● **SET EXERCISE 1**
From the rows below, list as a numbered list the lines starting at the one containing "The image size is (1008, 442)." and ending at the last row, skipping blank lines and leaving out the pictures.

● **TEXT TO READ**
Ecstasy production soaring, police say after 4 sentenced
Date: Friday, February 29 @ 20:26:45 PST
Topic: Enforcement


After a Richmond judge handed down record sentences to four ecstasy producers this week, police said the volume of the drug being made at clandestine labs is skyrocketing.

The total number of B.C.-made ecstasy pills seized by U.S. border officials grew from just 40,000 in 2003 to 2.2 million in the first nine months of 2007, RCMP Insp. Brian Cantera said Tuesday.

"What we are seeing is a large number of unregulated chemicals and precursors from all other parts of the world, more than we have ever seen in the past."

Investigators were pleased a Richmond judge sentenced four members of an organized crime group Monday to jail terms ranging from four to eight years for producing ecstasy in one of the biggest synthetic drug labs ever uncovered in Canada, RCMP Cpl. Norm Massie said.

Two labs were uncovered in a massive probe by the Waterfront Joint Forces Operation, which began in September 2005 when a Transport Canada dangerous goods inspector became curious about a shipment of 600 kilograms of sodium borohydride -- one of the ecstasy precursor chemicals -- at Deltaport.

The subsequent busts yielded 200 kilograms of liquid ecstasy from a home at 6651 No. 5 Rd. and "significant" quantities of chemicals from a residence at 5111 Steveston Hwy.

Patrick Dan Chang, 34, found to have imported the chemicals from China, was convicted on two counts of production of a controlled substance, as well as conspiracy to commit an indictable offence. He got eight years, with almost five years credit for time served.

Tik Sheun Dison Ngai, 32, received five years behind bars, while 51-year-old Kai Ming Fung and Ka Wah Chan, 47, received four-year sentences.

Massie said a huge quantity of ecstasy was prevented from hitting the streets.

Element lookup rows
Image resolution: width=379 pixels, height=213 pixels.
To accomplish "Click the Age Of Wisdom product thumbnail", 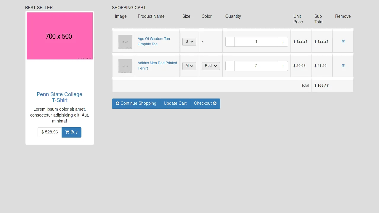I will [125, 41].
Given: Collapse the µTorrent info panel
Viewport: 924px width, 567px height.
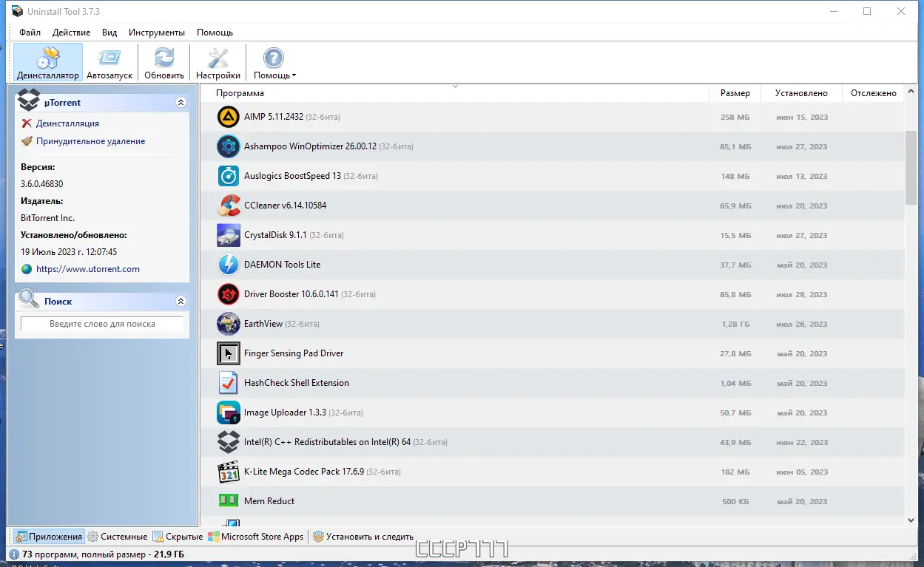Looking at the screenshot, I should tap(181, 101).
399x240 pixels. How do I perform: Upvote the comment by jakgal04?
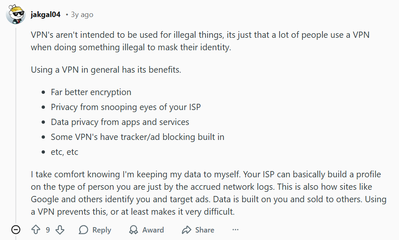[x=36, y=230]
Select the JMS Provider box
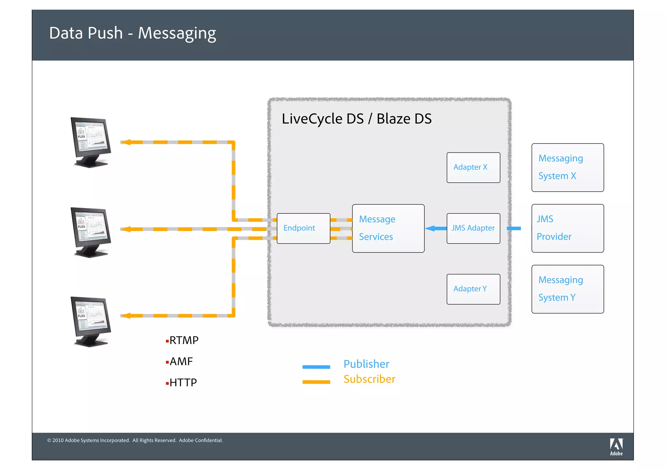Image resolution: width=666 pixels, height=470 pixels. [x=567, y=228]
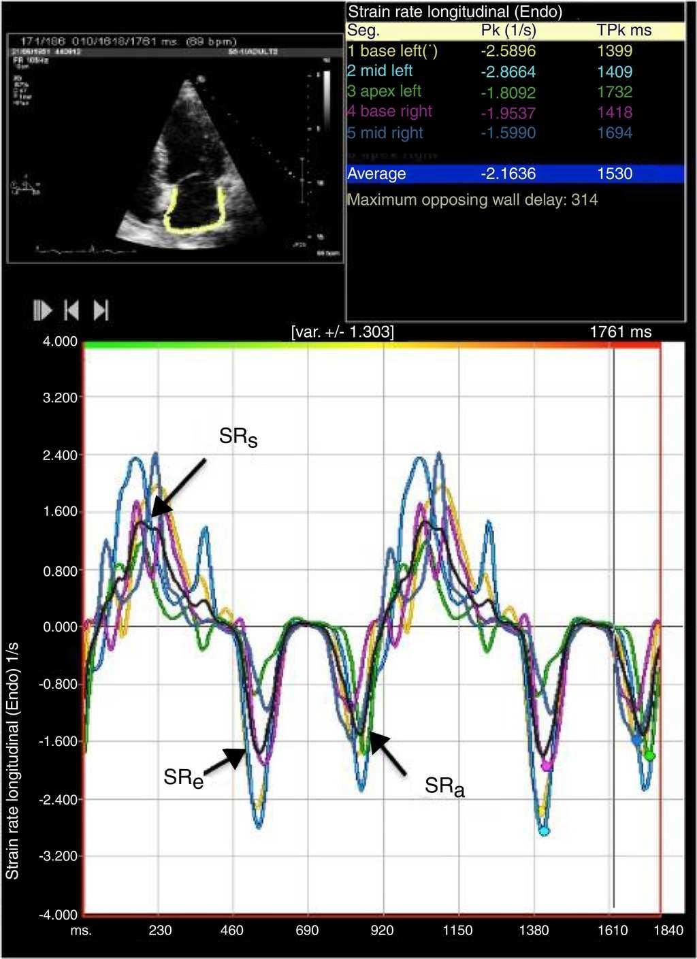Click the 'Seg.' column header
Image resolution: width=697 pixels, height=959 pixels.
(x=363, y=31)
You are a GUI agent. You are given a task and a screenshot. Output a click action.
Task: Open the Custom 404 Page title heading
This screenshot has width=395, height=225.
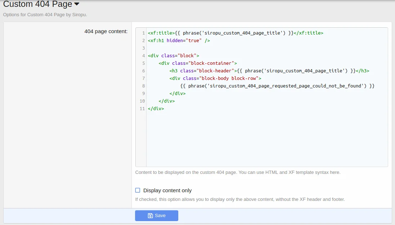(x=37, y=5)
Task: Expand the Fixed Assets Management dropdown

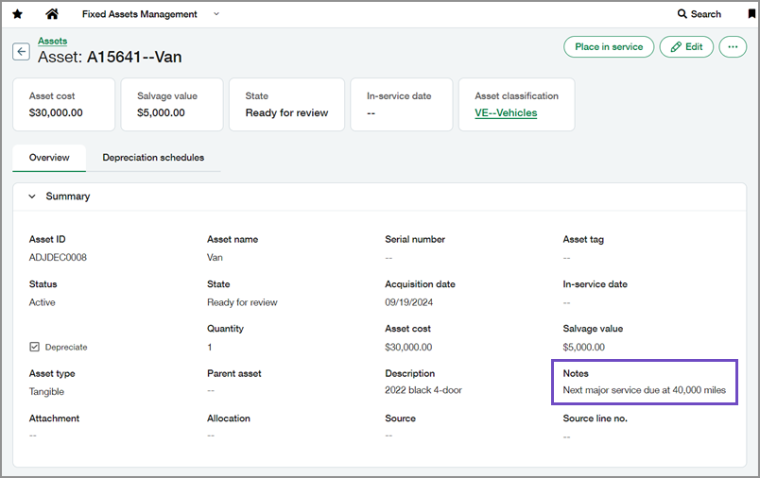Action: click(216, 14)
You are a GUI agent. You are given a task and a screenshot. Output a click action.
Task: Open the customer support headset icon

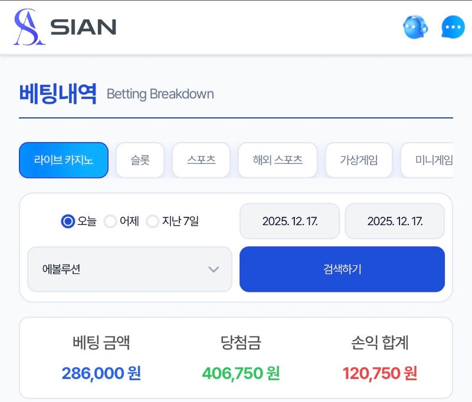tap(415, 27)
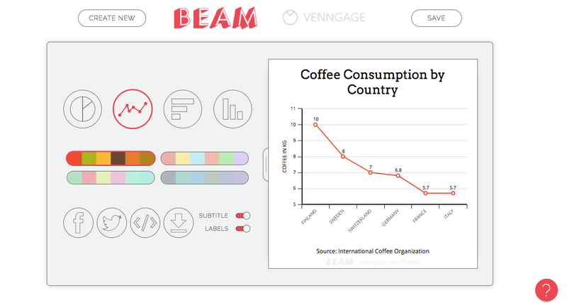Share chart via the Twitter bird icon

pyautogui.click(x=112, y=223)
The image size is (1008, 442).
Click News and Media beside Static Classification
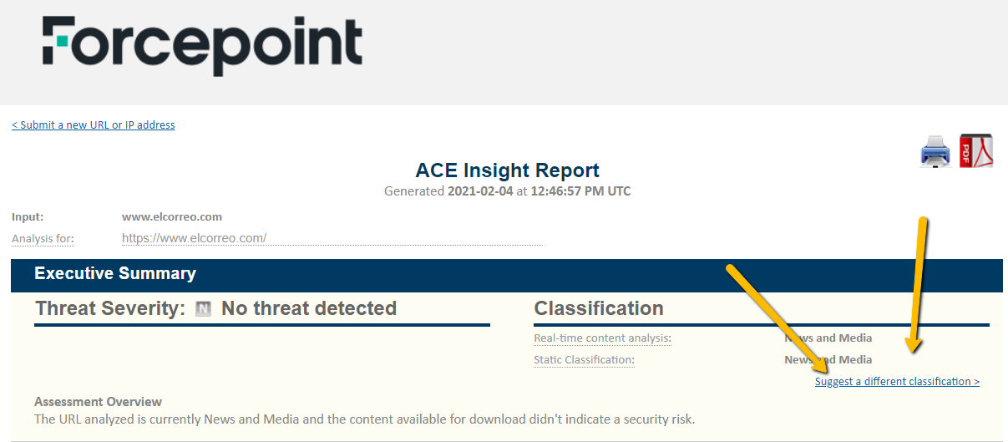(828, 360)
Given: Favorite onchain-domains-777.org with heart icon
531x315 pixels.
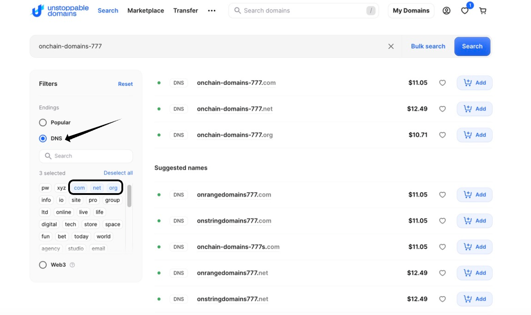Looking at the screenshot, I should click(443, 135).
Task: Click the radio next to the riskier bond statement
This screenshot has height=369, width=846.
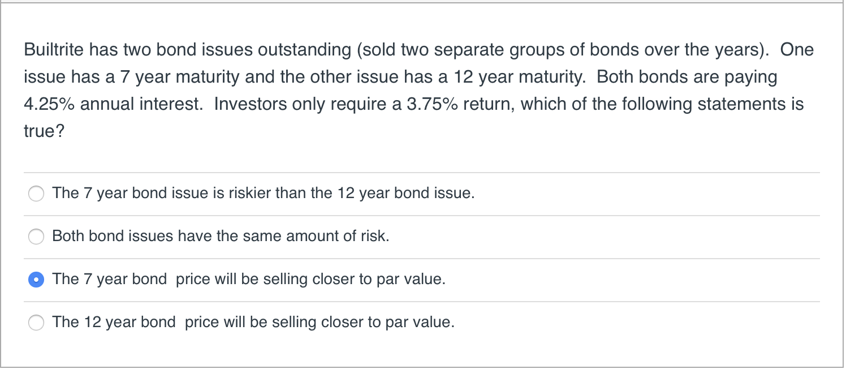Action: point(36,194)
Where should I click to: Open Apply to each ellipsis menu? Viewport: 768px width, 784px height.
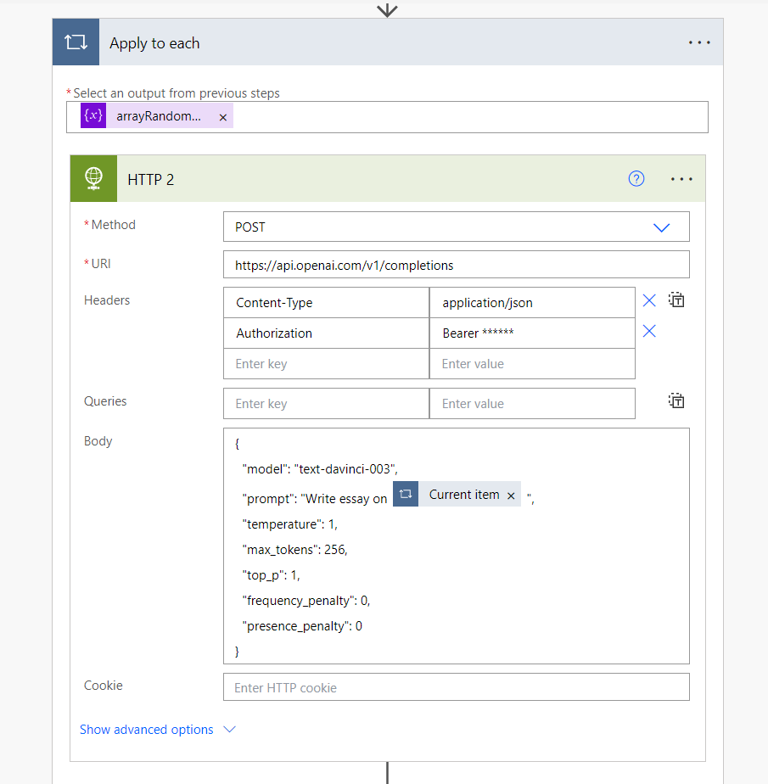point(699,43)
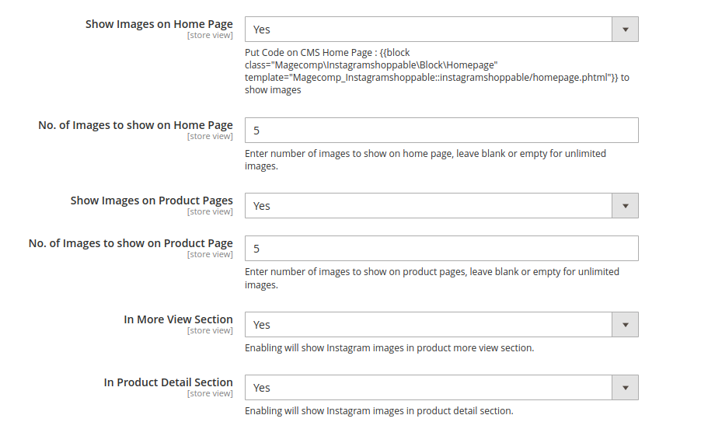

● **SET EXERCISE 2**
Copy the ecstasy production article above in full, word for word.

● **EXPECTED OUTPUT 1**
1. The image size is (1008, 442).
2. Click News and Media beside Static Classification
3. (828, 360)
4. Given: Favorite onchain-domains-777.org with heart icon
5. 531x315 pixels.
6. Looking at the screenshot, I should click(443, 135).
7. Task: Click the radio next to the riskier bond statement
8. This screenshot has height=369, width=846.
9. Action: point(36,194)
10. Where should I click to: Open Apply to each ellipsis menu? Viewport: 768px width, 784px height.
11. point(699,43)

● **EXPECTED OUTPUT 2**
Ecstasy production soaring, police say after 4 sentenced
Date: Friday, February 29 @ 20:26:45 PST
Topic: Enforcement


After a Richmond judge handed down record sentences to four ecstasy producers this week, police said the volume of the drug being made at clandestine labs is skyrocketing.

The total number of B.C.-made ecstasy pills seized by U.S. border officials grew from just 40,000 in 2003 to 2.2 million in the first nine months of 2007, RCMP Insp. Brian Cantera said Tuesday.

"What we are seeing is a large number of unregulated chemicals and precursors from all other parts of the world, more than we have ever seen in the past."

Investigators were pleased a Richmond judge sentenced four members of an organized crime group Monday to jail terms ranging from four to eight years for producing ecstasy in one of the biggest synthetic drug labs ever uncovered in Canada, RCMP Cpl. Norm Massie said.

Two labs were uncovered in a massive probe by the Waterfront Joint Forces Operation, which began in September 2005 when a Transport Canada dangerous goods inspector became curious about a shipment of 600 kilograms of sodium borohydride -- one of the ecstasy precursor chemicals -- at Deltaport.

The subsequent busts yielded 200 kilograms of liquid ecstasy from a home at 6651 No. 5 Rd. and "significant" quantities of chemicals from a residence at 5111 Steveston Hwy.

Patrick Dan Chang, 34, found to have imported the chemicals from China, was convicted on two counts of production of a controlled substance, as well as conspiracy to commit an indictable offence. He got eight years, with almost five years credit for time served.

Tik Sheun Dison Ngai, 32, received five years behind bars, while 51-year-old Kai Ming Fung and Ka Wah Chan, 47, received four-year sentences.

Massie said a huge quantity of ecstasy was prevented from hitting the streets.